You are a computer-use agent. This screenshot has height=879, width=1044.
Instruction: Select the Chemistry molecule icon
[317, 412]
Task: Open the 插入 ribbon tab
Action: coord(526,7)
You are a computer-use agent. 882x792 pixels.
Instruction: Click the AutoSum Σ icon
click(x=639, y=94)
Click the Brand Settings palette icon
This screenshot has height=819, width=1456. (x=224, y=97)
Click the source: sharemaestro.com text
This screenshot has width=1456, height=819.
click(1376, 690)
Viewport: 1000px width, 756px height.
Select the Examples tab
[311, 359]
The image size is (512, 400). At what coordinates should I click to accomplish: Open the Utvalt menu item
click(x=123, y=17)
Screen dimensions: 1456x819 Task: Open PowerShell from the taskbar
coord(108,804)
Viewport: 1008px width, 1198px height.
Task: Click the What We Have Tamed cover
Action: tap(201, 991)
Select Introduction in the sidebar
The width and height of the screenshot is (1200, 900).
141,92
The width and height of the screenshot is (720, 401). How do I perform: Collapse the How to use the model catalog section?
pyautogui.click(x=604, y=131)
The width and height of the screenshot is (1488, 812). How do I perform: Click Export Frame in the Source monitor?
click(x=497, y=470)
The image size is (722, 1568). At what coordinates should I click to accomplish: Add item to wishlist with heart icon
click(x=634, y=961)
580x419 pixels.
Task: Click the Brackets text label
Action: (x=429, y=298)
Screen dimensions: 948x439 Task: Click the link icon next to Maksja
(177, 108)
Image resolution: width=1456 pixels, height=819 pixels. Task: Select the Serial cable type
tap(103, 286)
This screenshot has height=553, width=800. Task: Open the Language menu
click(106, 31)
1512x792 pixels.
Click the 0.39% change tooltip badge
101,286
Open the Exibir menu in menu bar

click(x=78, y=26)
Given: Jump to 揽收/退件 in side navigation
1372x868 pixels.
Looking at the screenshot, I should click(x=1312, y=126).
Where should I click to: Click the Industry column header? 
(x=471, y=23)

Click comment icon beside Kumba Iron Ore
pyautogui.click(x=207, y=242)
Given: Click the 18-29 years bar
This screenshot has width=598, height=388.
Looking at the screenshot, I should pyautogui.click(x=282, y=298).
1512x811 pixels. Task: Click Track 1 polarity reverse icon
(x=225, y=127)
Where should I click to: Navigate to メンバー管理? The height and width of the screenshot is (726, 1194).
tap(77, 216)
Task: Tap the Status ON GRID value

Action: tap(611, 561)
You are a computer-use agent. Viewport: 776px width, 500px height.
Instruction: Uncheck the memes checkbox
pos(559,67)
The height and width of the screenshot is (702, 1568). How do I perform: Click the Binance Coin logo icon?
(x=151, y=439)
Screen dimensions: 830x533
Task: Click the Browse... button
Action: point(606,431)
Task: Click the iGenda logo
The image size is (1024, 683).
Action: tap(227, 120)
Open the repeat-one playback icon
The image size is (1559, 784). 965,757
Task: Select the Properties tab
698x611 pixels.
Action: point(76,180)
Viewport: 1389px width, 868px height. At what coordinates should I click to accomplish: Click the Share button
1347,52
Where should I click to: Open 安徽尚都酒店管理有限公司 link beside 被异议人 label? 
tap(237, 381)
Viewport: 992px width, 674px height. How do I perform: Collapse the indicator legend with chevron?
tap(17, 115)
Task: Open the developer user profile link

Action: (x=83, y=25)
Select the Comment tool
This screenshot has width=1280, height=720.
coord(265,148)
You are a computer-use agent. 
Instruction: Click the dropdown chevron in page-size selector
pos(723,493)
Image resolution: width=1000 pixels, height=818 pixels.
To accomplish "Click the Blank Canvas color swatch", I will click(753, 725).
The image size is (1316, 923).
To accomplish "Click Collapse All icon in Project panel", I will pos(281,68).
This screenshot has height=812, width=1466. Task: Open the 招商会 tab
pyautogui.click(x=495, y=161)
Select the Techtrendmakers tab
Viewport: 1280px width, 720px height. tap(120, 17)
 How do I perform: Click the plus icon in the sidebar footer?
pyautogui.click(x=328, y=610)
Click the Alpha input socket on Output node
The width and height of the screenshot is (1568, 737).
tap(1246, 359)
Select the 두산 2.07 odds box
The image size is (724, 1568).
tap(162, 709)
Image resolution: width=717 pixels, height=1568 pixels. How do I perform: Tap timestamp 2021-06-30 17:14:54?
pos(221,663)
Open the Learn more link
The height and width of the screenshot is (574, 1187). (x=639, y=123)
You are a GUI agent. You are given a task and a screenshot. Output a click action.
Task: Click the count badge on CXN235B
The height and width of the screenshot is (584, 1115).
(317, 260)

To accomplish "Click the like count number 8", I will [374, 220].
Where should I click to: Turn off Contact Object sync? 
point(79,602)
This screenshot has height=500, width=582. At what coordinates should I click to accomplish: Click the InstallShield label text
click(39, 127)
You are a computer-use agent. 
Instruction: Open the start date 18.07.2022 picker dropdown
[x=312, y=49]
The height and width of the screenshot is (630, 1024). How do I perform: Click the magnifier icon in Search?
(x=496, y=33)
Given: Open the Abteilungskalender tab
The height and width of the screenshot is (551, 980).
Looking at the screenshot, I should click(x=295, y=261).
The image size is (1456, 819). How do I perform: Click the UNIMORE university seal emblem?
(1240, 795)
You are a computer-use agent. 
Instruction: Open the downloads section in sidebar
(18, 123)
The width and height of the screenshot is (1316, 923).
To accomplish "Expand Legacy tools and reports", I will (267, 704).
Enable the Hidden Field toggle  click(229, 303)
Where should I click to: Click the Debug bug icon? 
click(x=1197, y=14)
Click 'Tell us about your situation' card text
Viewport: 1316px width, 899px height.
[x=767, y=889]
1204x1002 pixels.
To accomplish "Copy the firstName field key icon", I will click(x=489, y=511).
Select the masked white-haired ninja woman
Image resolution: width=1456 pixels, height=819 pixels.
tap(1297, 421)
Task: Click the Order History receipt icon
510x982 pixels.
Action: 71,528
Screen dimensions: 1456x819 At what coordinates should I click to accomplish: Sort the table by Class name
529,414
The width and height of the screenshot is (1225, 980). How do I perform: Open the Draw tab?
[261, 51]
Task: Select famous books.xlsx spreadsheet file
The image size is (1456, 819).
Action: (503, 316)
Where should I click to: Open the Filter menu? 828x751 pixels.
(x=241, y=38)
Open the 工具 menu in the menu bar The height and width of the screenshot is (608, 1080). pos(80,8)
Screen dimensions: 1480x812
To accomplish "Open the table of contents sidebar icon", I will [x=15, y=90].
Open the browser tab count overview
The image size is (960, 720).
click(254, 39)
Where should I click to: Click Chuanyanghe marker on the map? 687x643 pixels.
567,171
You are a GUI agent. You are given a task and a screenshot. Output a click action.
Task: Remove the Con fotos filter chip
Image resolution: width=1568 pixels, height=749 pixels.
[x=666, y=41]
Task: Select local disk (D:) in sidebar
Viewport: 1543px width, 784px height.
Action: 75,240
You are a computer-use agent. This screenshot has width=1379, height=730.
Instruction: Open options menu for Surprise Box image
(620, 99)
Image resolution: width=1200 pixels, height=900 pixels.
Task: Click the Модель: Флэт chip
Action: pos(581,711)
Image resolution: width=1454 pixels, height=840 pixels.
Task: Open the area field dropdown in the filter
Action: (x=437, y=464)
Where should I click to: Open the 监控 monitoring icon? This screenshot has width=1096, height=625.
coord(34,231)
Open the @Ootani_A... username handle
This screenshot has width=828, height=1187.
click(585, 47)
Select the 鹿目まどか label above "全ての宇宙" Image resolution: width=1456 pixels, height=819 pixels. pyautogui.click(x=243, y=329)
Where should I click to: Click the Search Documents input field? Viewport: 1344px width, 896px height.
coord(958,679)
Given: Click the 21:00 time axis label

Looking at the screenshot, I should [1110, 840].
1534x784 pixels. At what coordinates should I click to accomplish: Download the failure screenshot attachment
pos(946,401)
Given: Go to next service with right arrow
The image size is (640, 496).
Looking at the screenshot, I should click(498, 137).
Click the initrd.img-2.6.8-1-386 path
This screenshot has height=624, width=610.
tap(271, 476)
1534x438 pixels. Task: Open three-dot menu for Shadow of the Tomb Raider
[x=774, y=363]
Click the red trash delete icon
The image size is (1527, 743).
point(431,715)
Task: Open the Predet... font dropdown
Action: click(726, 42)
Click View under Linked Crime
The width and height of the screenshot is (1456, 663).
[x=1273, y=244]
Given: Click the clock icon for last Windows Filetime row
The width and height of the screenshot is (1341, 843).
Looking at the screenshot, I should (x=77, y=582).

┄┄┄┄┄┄

Aim
Rewrite the lines from the one containing "The image size is (722, 1568)." through the one containing "Action: tap(611, 561)", inclusive, replacing "wishlist" with "favorites" and leaving the rest unchanged.

Output for this exercise
The image size is (722, 1568). At what coordinates should I click to accomplish: Add item to favorites with heart icon
click(x=634, y=961)
580x419 pixels.
Task: Click the Brackets text label
Action: (x=429, y=298)
Screen dimensions: 948x439 Task: Click the link icon next to Maksja
(177, 108)
Image resolution: width=1456 pixels, height=819 pixels. Task: Select the Serial cable type
tap(103, 286)
This screenshot has height=553, width=800. Task: Open the Language menu
click(106, 31)
1512x792 pixels.
Click the 0.39% change tooltip badge
101,286
Open the Exibir menu in menu bar

click(x=78, y=26)
Given: Jump to 揽收/退件 in side navigation
1372x868 pixels.
Looking at the screenshot, I should click(x=1312, y=126).
Where should I click to: Click the Industry column header? 
(x=471, y=23)

Click comment icon beside Kumba Iron Ore
pyautogui.click(x=207, y=242)
Given: Click the 18-29 years bar
This screenshot has width=598, height=388.
Looking at the screenshot, I should pyautogui.click(x=282, y=298).
1512x811 pixels. Task: Click Track 1 polarity reverse icon
(x=225, y=127)
Where should I click to: Navigate to メンバー管理? The height and width of the screenshot is (726, 1194).
tap(77, 216)
Task: Tap the Status ON GRID value

Action: tap(611, 561)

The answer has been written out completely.